If ever the critical nature of the supply chain process was exposed in an obvious way, it was last year. Grocery store shelves were emptied of meat, produce, canned goods, and, yes, toilet paper and paper towels. The general public learned what supply chain professionals have long known: a supply chain break disrupts the ability of those at the receiving end of goods and materials, whether a household or a business, to function normally – or at all.

In succeeding months, supplies have returned to near-previous levels, albeit with some continuing variations. While many factors aided in that recovery, no doubt thousands of individuals made a significant contribution to diagnosing and treating problems. We call their collective wisdom supply chain IQ. It’s an important element of supply chain operations, and one that’s often overlooked by organizations, to their peril.

First, the supply chain itself

In this case, we’re discussing the part of the supply chain that an organization owns and controls. It begins the moment a company receives materials and ends when products reach customers.
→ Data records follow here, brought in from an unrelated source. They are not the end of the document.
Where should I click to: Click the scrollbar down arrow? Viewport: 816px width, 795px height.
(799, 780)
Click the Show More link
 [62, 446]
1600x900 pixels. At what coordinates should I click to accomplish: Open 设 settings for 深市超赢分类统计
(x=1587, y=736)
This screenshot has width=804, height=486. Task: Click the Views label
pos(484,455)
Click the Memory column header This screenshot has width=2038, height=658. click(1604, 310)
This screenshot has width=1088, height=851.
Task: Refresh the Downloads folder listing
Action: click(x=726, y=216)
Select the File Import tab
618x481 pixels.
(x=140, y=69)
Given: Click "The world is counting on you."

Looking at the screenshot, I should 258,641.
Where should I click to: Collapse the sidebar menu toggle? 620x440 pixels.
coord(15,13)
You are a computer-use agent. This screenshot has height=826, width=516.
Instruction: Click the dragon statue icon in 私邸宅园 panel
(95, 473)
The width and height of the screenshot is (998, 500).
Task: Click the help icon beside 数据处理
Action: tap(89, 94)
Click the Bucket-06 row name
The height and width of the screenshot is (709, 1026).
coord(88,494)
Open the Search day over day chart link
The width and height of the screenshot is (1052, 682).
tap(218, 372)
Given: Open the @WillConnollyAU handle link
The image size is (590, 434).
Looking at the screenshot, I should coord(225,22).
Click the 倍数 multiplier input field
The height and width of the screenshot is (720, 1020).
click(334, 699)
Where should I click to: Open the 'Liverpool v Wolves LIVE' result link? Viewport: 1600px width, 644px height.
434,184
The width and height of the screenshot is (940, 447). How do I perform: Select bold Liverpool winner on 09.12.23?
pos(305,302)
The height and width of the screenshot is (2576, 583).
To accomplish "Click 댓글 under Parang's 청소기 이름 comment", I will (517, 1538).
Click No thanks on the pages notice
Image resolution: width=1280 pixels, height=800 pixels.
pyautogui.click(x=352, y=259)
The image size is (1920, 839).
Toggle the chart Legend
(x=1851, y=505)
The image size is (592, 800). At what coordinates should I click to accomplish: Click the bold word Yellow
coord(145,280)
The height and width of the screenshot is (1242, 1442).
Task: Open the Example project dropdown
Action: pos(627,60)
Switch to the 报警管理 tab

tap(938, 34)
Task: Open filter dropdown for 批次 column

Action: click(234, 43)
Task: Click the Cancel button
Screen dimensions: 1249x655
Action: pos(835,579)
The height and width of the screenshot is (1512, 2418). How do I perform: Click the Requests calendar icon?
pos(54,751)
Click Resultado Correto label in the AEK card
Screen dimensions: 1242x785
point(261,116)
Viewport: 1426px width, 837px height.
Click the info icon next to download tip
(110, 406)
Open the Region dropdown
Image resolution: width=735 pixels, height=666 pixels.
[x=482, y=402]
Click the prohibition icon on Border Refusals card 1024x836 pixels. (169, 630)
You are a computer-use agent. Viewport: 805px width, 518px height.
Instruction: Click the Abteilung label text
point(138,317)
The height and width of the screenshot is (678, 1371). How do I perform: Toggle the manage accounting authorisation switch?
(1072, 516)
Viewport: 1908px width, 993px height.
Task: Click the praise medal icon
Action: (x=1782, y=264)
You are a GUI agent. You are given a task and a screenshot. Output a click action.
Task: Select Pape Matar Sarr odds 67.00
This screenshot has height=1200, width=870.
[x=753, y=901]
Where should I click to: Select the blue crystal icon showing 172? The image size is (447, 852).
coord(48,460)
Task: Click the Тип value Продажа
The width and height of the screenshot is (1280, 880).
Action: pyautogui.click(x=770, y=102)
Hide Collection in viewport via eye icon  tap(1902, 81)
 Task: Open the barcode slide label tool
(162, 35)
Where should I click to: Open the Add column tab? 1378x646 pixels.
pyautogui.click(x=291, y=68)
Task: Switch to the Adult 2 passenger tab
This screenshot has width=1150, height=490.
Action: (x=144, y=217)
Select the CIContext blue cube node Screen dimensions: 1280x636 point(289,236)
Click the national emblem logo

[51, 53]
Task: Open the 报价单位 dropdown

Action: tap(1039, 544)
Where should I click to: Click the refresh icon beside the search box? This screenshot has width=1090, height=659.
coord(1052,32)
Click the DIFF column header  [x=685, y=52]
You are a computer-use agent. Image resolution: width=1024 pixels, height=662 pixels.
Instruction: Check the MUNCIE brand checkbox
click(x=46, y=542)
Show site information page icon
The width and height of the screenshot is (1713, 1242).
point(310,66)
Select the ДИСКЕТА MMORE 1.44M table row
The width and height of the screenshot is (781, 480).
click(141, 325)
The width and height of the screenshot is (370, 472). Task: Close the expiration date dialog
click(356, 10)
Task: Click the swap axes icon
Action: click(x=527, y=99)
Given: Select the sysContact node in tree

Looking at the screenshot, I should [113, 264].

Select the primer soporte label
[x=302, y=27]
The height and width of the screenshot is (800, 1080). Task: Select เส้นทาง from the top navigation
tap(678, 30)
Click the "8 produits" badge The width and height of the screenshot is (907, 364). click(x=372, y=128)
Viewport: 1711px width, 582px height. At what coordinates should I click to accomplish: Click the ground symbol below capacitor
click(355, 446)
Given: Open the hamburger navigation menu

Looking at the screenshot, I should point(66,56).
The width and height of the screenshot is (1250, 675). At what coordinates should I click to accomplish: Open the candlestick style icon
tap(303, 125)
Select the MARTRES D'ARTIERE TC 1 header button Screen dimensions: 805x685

The supply chain is the ability of the organization to move goods around with the right level of visibility and efficiency.

The five strategic pillars of the supply chain are:

1. Network footprint – assets that make up the supply chain and their location.

2. Information systems and how they’re integrated.

3. Processes and delivery models.

4. Organization – the structure of the company’s supply chain management system.

5. Customers – interaction with them and how the organization uses that information to optimize the first four pillars.